*Source records:*
□ □ □

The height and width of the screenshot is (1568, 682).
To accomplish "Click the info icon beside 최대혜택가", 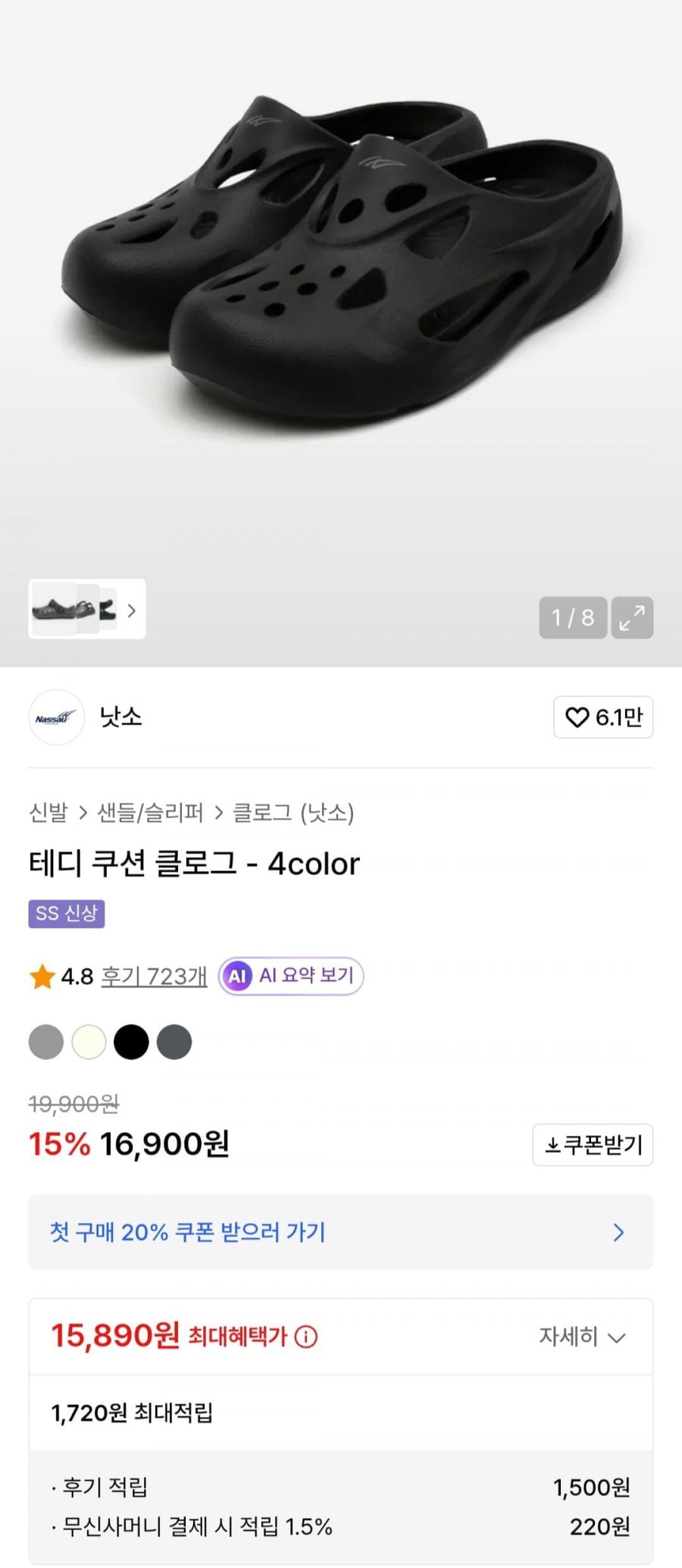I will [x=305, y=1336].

□ □ □

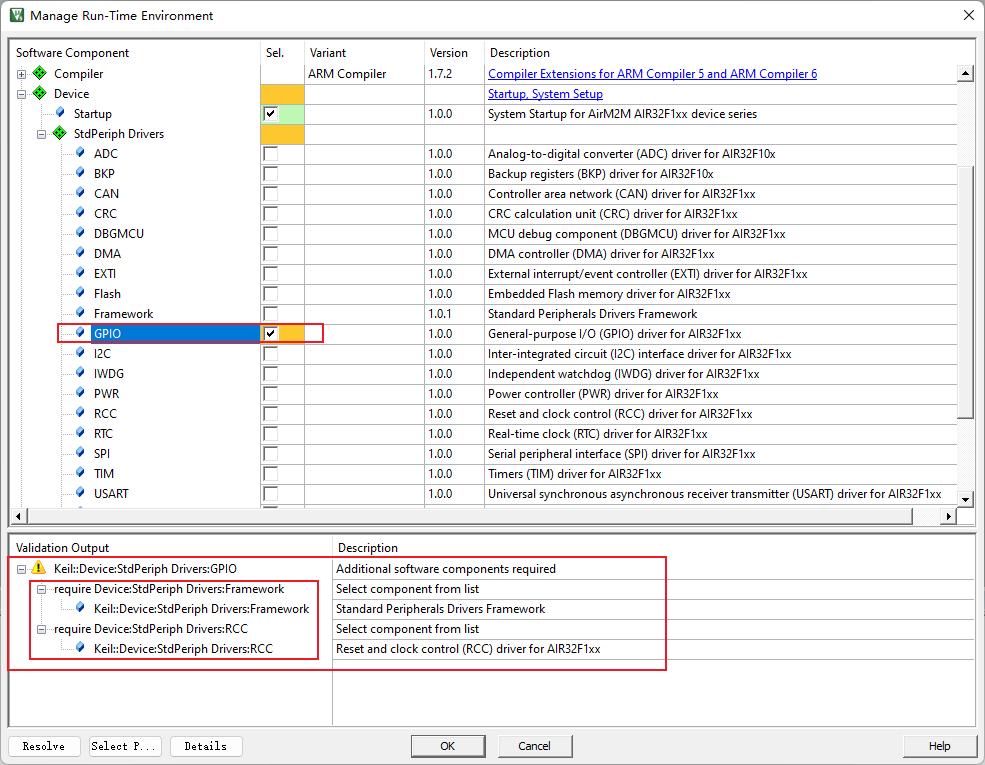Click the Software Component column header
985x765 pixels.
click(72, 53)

□ □ □

*Written task:* Transcribe the listing from the line with "Click the Software Component column header" to the line with "click(72, 53)", both lines included. Leave the pictures out of your copy.

*Exercise solution:*
Click the Software Component column header
985x765 pixels.
click(72, 53)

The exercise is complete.